> YOUR INSTRUCTIONS: Repeat exactly the lines below that lie between the line with "Click the Directional Light cube icon" and the line with "You are a computer-use agent. The", counting both of those lines as part of the answer.

> TASK DATA:
-- Opening Marker --
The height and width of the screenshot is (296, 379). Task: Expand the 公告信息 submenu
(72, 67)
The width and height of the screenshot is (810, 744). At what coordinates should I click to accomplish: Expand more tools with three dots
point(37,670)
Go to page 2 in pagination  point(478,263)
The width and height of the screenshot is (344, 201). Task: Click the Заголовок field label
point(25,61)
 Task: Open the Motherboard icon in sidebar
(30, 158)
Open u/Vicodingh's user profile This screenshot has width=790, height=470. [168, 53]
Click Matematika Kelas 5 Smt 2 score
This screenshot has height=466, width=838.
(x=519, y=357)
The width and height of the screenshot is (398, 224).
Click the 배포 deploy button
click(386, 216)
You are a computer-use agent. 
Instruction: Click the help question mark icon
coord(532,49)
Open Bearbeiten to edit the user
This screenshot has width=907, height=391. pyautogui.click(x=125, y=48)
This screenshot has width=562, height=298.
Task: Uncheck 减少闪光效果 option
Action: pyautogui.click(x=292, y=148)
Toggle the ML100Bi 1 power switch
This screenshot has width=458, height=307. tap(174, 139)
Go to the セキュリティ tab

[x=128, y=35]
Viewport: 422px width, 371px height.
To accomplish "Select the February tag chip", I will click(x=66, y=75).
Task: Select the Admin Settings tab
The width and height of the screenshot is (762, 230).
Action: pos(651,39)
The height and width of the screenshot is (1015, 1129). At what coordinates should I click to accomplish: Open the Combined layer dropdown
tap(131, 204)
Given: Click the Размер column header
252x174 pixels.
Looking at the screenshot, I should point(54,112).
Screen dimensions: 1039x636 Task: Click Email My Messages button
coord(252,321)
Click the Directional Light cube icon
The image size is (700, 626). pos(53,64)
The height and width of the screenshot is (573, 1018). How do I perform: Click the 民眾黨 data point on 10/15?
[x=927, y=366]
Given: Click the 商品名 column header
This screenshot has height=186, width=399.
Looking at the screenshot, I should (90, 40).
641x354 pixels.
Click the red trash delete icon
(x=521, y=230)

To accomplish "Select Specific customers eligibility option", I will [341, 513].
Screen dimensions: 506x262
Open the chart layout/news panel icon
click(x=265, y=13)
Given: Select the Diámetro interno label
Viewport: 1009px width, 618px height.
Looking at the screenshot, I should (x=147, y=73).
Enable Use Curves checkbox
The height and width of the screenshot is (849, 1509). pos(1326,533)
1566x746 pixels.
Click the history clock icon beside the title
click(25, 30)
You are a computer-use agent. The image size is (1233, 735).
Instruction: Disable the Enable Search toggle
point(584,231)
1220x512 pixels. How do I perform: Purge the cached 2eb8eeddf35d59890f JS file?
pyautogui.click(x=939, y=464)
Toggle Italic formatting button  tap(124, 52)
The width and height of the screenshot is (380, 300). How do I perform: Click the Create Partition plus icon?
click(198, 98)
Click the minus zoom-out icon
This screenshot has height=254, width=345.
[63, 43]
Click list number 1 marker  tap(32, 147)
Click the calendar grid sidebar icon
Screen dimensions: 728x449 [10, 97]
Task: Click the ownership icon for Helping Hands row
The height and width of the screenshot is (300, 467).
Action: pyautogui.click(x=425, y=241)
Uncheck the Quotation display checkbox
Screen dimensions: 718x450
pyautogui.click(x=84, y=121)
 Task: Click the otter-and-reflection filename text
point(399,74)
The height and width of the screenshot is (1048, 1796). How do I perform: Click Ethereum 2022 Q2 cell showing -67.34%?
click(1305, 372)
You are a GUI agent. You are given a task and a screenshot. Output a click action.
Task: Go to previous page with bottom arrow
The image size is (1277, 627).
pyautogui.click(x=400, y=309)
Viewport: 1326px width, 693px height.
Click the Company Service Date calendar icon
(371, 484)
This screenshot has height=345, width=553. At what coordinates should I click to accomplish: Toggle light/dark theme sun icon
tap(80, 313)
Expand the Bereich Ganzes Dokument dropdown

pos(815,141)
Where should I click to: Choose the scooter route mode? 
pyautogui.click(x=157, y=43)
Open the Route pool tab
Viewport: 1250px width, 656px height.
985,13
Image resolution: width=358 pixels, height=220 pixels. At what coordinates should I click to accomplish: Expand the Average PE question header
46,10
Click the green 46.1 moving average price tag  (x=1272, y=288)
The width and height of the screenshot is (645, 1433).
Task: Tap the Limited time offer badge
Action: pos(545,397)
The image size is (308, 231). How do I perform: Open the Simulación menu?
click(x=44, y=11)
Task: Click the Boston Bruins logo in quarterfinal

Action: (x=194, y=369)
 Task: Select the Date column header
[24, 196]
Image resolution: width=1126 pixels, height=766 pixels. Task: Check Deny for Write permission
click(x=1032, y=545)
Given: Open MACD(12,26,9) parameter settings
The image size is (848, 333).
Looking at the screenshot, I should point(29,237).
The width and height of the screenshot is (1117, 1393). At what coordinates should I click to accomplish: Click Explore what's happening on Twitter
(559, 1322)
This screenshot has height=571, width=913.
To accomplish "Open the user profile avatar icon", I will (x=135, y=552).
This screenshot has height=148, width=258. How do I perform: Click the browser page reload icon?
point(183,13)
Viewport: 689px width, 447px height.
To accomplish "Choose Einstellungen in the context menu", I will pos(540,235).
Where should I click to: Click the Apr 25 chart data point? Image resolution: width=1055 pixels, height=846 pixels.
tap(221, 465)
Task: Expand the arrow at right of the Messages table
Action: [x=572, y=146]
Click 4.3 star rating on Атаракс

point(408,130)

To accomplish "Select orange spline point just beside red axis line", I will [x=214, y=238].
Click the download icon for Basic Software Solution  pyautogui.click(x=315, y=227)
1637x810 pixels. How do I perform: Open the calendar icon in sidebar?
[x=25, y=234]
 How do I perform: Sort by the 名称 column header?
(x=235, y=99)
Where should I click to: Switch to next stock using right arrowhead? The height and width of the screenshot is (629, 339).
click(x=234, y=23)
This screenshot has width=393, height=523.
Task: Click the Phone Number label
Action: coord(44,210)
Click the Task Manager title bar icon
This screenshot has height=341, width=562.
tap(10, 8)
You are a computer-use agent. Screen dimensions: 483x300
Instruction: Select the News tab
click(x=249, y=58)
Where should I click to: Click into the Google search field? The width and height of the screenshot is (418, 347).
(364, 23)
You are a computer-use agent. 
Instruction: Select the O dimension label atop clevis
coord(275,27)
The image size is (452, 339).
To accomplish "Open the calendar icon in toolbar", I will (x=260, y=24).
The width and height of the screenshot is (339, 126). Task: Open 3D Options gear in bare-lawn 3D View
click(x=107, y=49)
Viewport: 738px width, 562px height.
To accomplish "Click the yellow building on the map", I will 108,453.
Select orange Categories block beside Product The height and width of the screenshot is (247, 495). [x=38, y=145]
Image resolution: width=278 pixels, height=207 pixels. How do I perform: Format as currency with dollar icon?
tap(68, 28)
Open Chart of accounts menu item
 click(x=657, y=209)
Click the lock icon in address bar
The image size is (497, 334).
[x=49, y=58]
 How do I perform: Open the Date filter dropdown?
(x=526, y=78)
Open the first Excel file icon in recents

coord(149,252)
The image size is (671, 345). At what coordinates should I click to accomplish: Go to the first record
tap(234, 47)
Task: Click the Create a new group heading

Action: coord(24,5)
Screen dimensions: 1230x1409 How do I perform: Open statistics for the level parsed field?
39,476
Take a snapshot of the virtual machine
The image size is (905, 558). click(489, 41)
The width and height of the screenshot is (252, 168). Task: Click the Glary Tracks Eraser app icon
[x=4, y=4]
-- Closing Marker --
> EXERCISE SOLUTION:
Click the Directional Light cube icon
The image size is (700, 626). pos(53,64)
The height and width of the screenshot is (573, 1018). How do I perform: Click the 民眾黨 data point on 10/15?
[x=927, y=366]
Given: Click the 商品名 column header
This screenshot has height=186, width=399.
Looking at the screenshot, I should (90, 40).
641x354 pixels.
Click the red trash delete icon
(x=521, y=230)

To accomplish "Select Specific customers eligibility option", I will [341, 513].
Screen dimensions: 506x262
Open the chart layout/news panel icon
click(x=265, y=13)
Given: Select the Diámetro interno label
Viewport: 1009px width, 618px height.
Looking at the screenshot, I should (x=147, y=73).
Enable Use Curves checkbox
The height and width of the screenshot is (849, 1509). pos(1326,533)
1566x746 pixels.
Click the history clock icon beside the title
click(25, 30)
You are a computer-use agent. The image size is (1233, 735).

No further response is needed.